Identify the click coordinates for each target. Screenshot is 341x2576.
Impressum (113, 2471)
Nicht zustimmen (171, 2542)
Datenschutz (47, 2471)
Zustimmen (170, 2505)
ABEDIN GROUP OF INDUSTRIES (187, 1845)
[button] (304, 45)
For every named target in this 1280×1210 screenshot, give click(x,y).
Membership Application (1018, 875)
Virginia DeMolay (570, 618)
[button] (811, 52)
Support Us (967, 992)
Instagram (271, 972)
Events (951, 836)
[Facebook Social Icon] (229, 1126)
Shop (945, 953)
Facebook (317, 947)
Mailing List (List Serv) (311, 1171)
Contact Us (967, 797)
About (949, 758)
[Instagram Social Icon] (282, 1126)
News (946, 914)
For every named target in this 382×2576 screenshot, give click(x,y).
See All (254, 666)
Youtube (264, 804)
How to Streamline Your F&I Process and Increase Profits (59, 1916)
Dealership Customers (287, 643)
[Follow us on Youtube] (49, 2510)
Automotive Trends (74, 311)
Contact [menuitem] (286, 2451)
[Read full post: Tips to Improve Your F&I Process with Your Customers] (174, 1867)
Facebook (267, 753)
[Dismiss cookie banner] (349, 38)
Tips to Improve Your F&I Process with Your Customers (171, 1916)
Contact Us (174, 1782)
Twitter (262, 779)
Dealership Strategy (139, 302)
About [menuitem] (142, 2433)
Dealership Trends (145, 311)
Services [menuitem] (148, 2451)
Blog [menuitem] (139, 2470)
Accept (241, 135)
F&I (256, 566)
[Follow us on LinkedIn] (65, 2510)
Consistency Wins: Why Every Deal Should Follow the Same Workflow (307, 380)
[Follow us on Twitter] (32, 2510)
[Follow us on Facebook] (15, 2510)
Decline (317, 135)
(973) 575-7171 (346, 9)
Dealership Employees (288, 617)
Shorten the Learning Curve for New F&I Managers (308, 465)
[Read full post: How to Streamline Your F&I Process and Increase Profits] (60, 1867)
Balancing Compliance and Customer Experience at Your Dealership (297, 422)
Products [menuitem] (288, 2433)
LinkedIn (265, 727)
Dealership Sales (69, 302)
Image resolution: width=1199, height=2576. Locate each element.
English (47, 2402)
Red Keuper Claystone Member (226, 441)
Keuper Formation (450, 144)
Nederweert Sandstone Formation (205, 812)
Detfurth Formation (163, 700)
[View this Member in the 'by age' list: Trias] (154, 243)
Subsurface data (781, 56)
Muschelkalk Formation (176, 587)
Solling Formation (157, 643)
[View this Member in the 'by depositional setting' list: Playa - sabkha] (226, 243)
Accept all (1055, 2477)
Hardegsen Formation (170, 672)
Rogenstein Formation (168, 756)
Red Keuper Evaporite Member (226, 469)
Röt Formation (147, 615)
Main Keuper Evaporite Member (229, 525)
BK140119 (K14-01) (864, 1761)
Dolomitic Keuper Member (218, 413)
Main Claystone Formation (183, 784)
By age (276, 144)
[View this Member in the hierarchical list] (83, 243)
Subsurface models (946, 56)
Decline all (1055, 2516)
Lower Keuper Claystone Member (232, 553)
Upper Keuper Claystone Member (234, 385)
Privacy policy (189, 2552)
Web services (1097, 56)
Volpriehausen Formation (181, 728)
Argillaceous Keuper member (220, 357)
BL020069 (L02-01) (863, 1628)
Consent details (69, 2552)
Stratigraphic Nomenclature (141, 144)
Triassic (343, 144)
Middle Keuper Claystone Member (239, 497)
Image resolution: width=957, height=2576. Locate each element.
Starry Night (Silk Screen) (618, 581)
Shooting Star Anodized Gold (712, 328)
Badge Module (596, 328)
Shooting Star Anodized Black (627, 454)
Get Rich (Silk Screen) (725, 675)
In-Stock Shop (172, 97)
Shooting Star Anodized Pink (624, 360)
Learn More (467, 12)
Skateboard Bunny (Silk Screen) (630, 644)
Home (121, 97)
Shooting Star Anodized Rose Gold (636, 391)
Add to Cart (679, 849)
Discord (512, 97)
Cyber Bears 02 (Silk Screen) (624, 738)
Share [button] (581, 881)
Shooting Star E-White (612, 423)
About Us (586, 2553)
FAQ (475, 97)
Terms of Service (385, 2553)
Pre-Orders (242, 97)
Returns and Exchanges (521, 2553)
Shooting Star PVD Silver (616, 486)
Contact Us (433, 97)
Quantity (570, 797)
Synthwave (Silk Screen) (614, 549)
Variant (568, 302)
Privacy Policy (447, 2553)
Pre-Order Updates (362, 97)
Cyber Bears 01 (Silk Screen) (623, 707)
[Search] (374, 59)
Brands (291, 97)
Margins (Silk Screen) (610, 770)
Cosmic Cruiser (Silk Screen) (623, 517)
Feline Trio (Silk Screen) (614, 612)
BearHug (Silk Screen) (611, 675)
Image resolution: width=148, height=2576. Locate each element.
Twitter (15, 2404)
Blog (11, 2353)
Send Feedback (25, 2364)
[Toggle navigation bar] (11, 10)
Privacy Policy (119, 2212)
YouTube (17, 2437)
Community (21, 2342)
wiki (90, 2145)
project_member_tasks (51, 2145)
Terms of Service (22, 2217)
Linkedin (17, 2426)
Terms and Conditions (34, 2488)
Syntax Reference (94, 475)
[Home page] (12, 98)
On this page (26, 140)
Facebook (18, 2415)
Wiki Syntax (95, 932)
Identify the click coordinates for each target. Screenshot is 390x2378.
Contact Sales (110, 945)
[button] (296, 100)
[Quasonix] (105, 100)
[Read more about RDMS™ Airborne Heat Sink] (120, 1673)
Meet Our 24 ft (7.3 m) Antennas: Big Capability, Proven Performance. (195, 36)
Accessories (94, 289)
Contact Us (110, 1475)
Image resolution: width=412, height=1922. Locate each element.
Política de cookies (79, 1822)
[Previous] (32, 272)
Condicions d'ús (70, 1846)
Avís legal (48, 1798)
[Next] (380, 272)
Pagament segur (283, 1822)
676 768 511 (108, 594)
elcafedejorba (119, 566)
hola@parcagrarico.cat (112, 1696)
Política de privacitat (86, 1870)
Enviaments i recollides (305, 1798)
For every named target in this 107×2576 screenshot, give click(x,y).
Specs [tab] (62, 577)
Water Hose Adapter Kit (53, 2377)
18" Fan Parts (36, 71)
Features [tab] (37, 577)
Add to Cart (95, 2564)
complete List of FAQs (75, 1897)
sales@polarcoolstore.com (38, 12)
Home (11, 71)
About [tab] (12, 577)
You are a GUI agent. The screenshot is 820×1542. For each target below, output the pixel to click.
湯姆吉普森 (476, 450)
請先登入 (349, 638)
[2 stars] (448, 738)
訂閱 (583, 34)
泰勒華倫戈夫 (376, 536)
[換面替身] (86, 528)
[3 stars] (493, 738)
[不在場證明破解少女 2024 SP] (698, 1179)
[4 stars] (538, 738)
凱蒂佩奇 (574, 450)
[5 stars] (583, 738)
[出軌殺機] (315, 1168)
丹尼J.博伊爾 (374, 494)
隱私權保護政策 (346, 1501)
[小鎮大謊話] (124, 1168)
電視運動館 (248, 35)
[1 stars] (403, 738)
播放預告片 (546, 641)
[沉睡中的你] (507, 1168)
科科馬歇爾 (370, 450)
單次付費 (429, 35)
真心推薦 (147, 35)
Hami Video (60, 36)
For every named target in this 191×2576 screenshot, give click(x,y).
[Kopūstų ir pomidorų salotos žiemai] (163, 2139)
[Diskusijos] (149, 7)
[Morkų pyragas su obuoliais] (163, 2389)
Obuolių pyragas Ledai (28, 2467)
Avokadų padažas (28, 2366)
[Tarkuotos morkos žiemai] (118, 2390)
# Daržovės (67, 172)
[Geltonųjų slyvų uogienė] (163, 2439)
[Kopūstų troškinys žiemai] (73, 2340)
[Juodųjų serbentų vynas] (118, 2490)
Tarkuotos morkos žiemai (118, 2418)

Exercise description: Above are the records. Copy the lines beginning at the one that has "Skateboard Bunny (Silk Screen) (630, 644)" and ending with the one that has "Synthwave (Silk Screen) (614, 549)", unchanged.

Response area:
Skateboard Bunny (Silk Screen) (630, 644)
Home (121, 97)
Shooting Star Anodized Rose Gold (636, 391)
Add to Cart (679, 849)
Discord (512, 97)
Cyber Bears 02 (Silk Screen) (624, 738)
Share [button] (581, 881)
Shooting Star E-White (612, 423)
About Us (586, 2553)
FAQ (475, 97)
Terms of Service (385, 2553)
Pre-Orders (242, 97)
Returns and Exchanges (521, 2553)
Shooting Star PVD Silver (616, 486)
Contact Us (433, 97)
Quantity (570, 797)
Synthwave (Silk Screen) (614, 549)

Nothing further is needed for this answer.